Jobless Rate Dips to Lowest Level in More Than 2 Years – NYTimes.com

In the midst of the European debt crisis, lingering instability in the oil-rich Middle East and concerns about a Chinese economic slowdown, the American unemployment rate unexpectedly dropped last month to 8.6 percent, its lowest level in two and a half years.

The Labor Department also said that the nation’s employers added 120,000 jobs in November and that job growth for the previous two months was better than initially reported.

via Jobless Rate Dips to Lowest Level in More Than 2 Years – NYTimes.com.

Inside China’s ugly PMI – macrobusiness.com.au

China’s official manufacturing purchasing managers index PMI dipped below 50 for the first time since the recovery yesterday. The headline PMI declined to 49, below consensus of 49.8. Looking into the components probably provides an even gloomier picture. New exports order declined further to 45.6 from 48.6, indicating continued deterioration of global demand.

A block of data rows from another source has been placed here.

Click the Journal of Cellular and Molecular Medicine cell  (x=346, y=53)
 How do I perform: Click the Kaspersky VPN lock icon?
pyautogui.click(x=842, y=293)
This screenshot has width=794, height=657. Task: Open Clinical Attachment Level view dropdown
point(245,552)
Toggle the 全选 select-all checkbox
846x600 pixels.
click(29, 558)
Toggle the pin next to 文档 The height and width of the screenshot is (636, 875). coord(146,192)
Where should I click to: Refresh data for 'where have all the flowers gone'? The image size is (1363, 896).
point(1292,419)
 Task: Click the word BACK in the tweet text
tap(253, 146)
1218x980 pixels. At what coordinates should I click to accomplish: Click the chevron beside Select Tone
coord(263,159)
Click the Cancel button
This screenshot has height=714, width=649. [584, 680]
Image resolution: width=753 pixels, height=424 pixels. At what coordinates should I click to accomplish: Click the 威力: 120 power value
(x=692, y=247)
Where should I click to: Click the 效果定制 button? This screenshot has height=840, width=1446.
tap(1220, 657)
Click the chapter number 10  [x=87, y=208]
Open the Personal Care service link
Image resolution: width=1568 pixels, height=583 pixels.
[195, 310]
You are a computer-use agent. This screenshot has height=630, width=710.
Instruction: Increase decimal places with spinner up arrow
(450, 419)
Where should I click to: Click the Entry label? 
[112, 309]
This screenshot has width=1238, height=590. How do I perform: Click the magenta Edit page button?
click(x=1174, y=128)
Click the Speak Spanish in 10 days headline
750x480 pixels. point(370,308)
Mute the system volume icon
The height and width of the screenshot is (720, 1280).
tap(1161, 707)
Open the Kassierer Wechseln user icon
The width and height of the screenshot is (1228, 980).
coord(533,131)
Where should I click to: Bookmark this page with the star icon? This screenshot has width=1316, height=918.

via Inside China’s ugly PMI – macrobusiness.com.au | macrobusiness.com.au.

Japanese Yen

The two overriding features on the USD/Yen chart are the strong primary down-trend — as indicated by the descending trendline — and a strong bullish divergence on 63-day Twiggs Momentum warning of a reversal. Recovery above resistance at ¥80 would confirm the reversal.

JPYUSD

Euro Sterling rally

The euro respected primary support at $1.32. Recovery above $1.36 would signal another attempt at $1.42. But the primary trend, as indicated by 63-day Twiggs Momentum below zero, is downward and breakout below $1.32 would signal a decline to $1.22*.

EURUSD

* Target calculation: 1.32 – ( 1.42 – 1.32 ) = 1.22

The Pound also rallied but again 63-day Twiggs Momentum is weak. Follow-through above $1.57 would suggest another attempt at $1.615. But the primary trend remains downward and failure of primary support at $1.53 is more likely, offering a target of $1.45*.

GBPUSD

* Target calculation: 1.53 – ( 1.61 – 1.53 ) = 1.45

Loonie rallies

Canada’s Loonie also responded to rising commodity prices with a rally to test resistance at $1.01. Breakout remains unlikely, but would offer a long-term target of $1.07. The probability would increase if 63-day Twiggs Momentum recovers above zero.

CADUSD

* Target calculation: 1.01 + ( 1.01 – 0.95 ) = 1.07

Aussie dollar strengthens

The Aussie dollar recovered above parity, breach of the declining trendline indicating that the correction is over. Breakout of the CRB Commodities Index above 325 would be a bullish sign, suggesting another test of $1.08 against the greenback. Breakout above $1.08 remains unlikely, but would offer a long-term target of 1.20*.

AUDUSD

* Target calculation: 1.08 + ( 1.08 – 0.96 ) = 1.20

Dow in strong bear rally

Dow Jones Industrial Average rallied strongly in response to news of a European rescue by major central banks. Sharp rallies are typical of shorts covering in a bear market. Strong volume indicates resistance — if you look back over the last few months (ignore triple-witching at [W]) volume above 200 million normally precedes a reversal. Expect selling pressure at 12000 to 12300, leading to a reversal. Breakout above 12300 is unlikely but would be a strong bull signal, indicating that buyers have overcome resistance.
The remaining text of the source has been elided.